Many of us firmly believe that investing in stocks is a form of gambling (the word satta is embedded deep in our language), but buying property is always an investment. Property 'investors' are a very commonly found breed today.
This was acceptable, in a manner of speaking, when these investors were seasoned builders and property speculators, but now I find that ordinary people, even if they have perfectly adequate houses of their own, have started buying property for investment alone. The other day I ran into an acquaintance who has pulled out a lot of money out of stable fixed income assets and put them into something he described as a 'pre-launch opportunity'. And this is a person who thinks equities are too risky! Certainly, it must have been a great opportunity, especially for the builder who sold it to my friend.
There is a general idea around that real-estate as an investment (as distinct from buying for one's own residential and commercial needs) is suitable for just about anybody. It's not. Quite apart from the fact that real estate prices today are arguably equivalent to the Sensex being at about 20,000 points, there are a few basic characteristics that any good investment vehicle must have, none of which appear to be possessed by real estate.
Two key characteristics of an investment-worthy asset market are transparency and liquidity. The real estate market fails miserably on both these counts.
Take transparency first. Quality of information is the key to any investment decision. However, whatever you hear about a real-estate investment usually comes only from the developer who's trying to sell it to you. Even if you try to check around, you will always have information sources whose commercial interest lies in booming markets and rising prices. Unlike most financial assets, there's no trustable and regulated way of discovering prices or even basic information about the real estate markets.
Here's an example of what high quality information real estate information is all about. The other day I came across an article about the deflation of the housing bubble in the US. This article mentioned, in passing, that the number of houses that have been on sale but unsold for more than 90 days had gone up by 0.7 per cent over the previous month. Frankly, I was amazed at the quality of the information that this implies. In sharp contrast, the state of the real estate market in any area in India is whatever property dealers and valuers appointed by banks (who are usually close buddies of the property dealers) say it is.

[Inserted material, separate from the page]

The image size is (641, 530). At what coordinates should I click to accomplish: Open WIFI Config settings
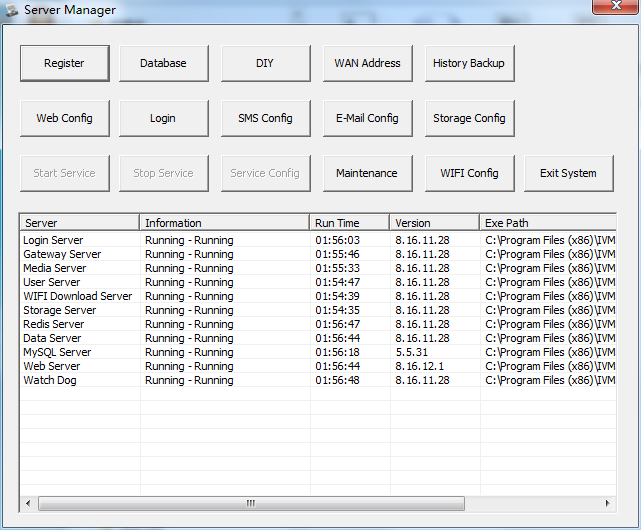(469, 173)
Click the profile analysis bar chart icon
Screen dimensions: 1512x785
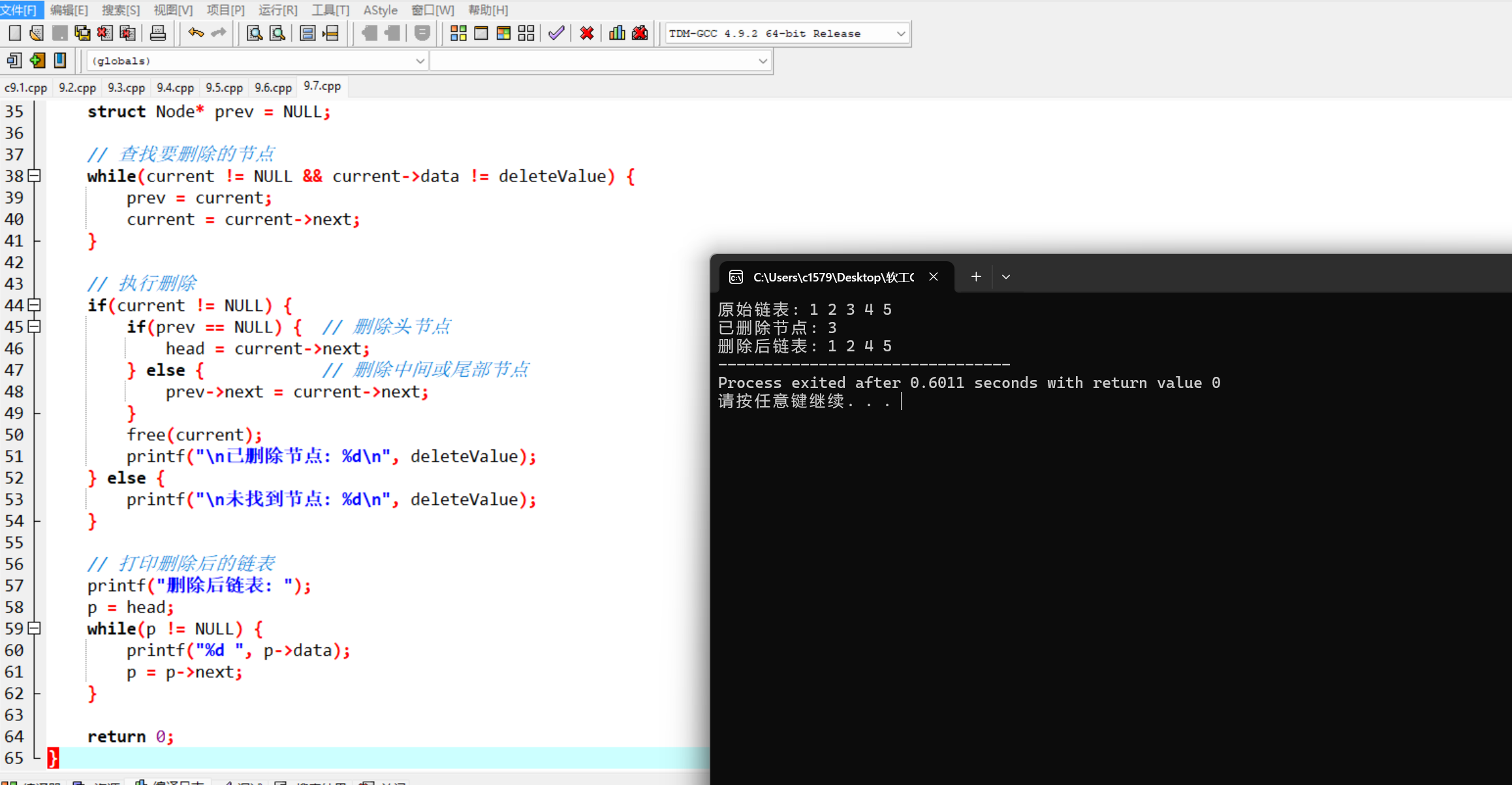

Coming to liquidity, the story is even sadder. Real estate assets are notoriously illiquid when prices start falling. When there is a run on property, it's not that you get to sell at a lower price-instead you generally can't sell at all, except perhaps at a desperate price. In stock market terms, the 'impact cost' of selling in a declining market can be huge.
As the country's real estate market hurtles towards an unknowable future, one can hear plenty of warnings. I just hope that individuals who don't know what they are getting into stay away from trying to become real estate investors.